​Perrier Recalls Two Million Bottles Over Contamination Concerns

​Perrier Recalls Two Million Bottles Over Contamination Concerns

Posted by Emily on 28th Apr 2024

Perrier has recently had to destroy two million water bottles following a contamination issue detected by French health authorities. The contamination, including E. coli, was found in a well at Vergèze near Nîmes, marking a significant setback for the brand. This particular well, in operation since 1903, is critical to Perrier's production. E. coli bacteria can cause severe intestinal infections and, in rare cases, fatal kidney failure.

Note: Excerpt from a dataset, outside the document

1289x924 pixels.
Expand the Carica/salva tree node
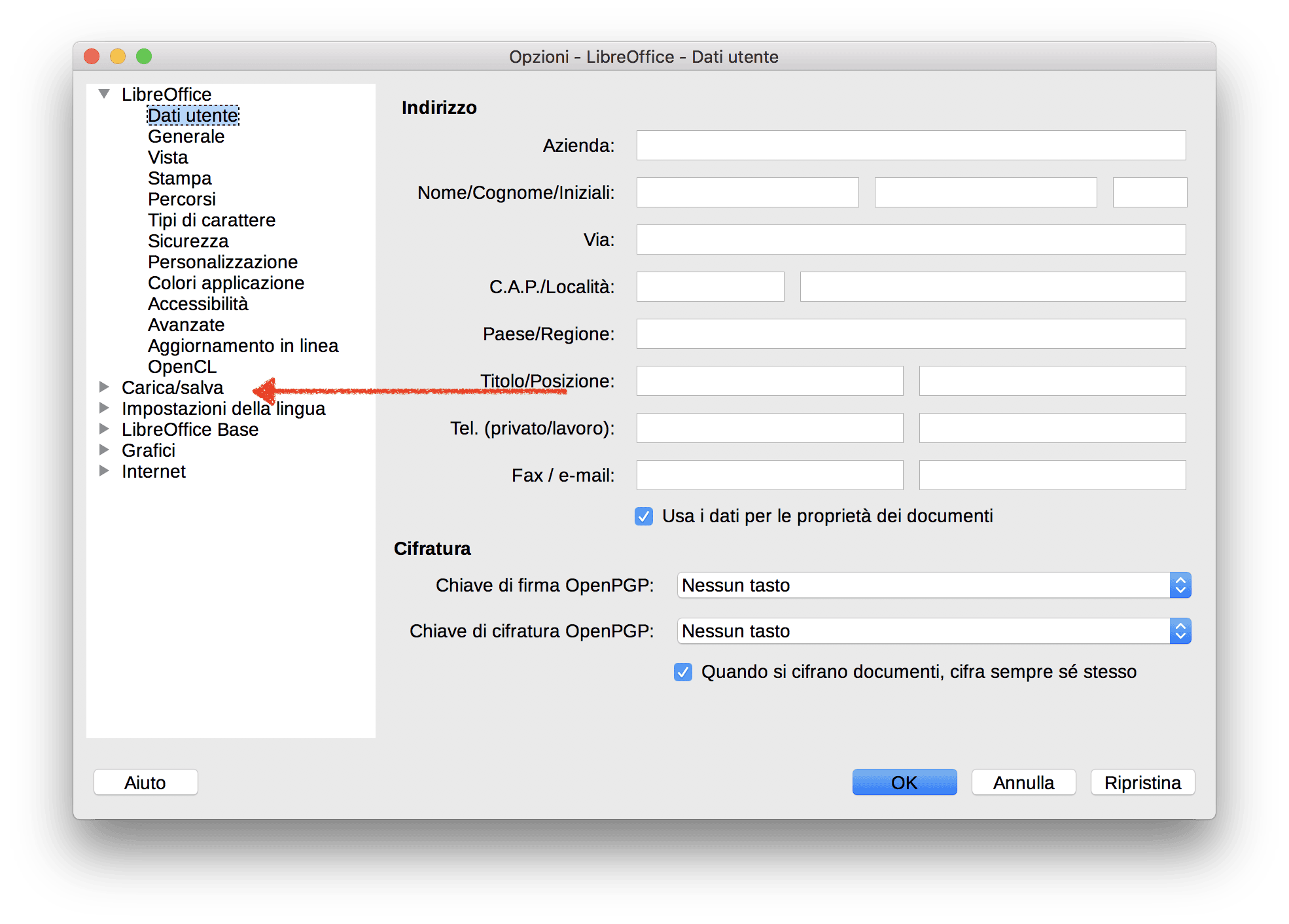point(103,387)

The production at this well has been suspended on orders from the authorities. This step was part of broader scrutiny under which Nestlé Waters France, the owner of Perrier, found itself following admissions in January that illegal treatments were used to purify Perrier and Vittel water. These revelations included using ultraviolet disinfection and activated carbon filtration, practices permissible for tap water but not for natural mineral waters.

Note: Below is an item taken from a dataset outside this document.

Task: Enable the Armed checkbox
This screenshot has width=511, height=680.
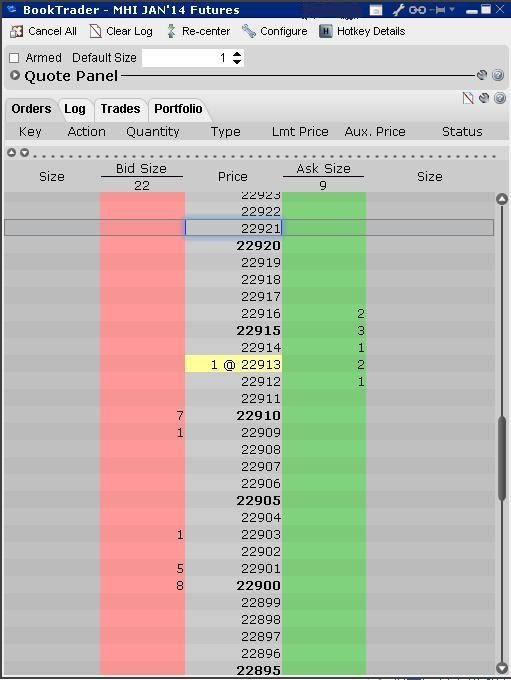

The contamination was identified and the affected bottles were destroyed as a precautionary measure before they could reach consumers. Nestlé has referred to this incident as a 'microbiological deviation' that occurred after recent heavy storms in southern France. They have reassured the public that all Perrier bottles currently available in the market are safe for consumption, demonstrating their commitment to consumer safety.

Adding to the complexity of the situation, Nestlé's previous practices had already come under fire, leading to a parliamentary investigation by the French senate. This investigation was initiated in response to media reports and environmentalists' allegations that the government had overlooked violations, despite a 2022 report indicating widespread use of banned treatments among French mineral water producers. The investigation aims to scrutinize the oversight of bottled water production.

Additionally, public concern has heightened following revelations in January about nanoplastics in bottled water, the health implications of which remain uncertain.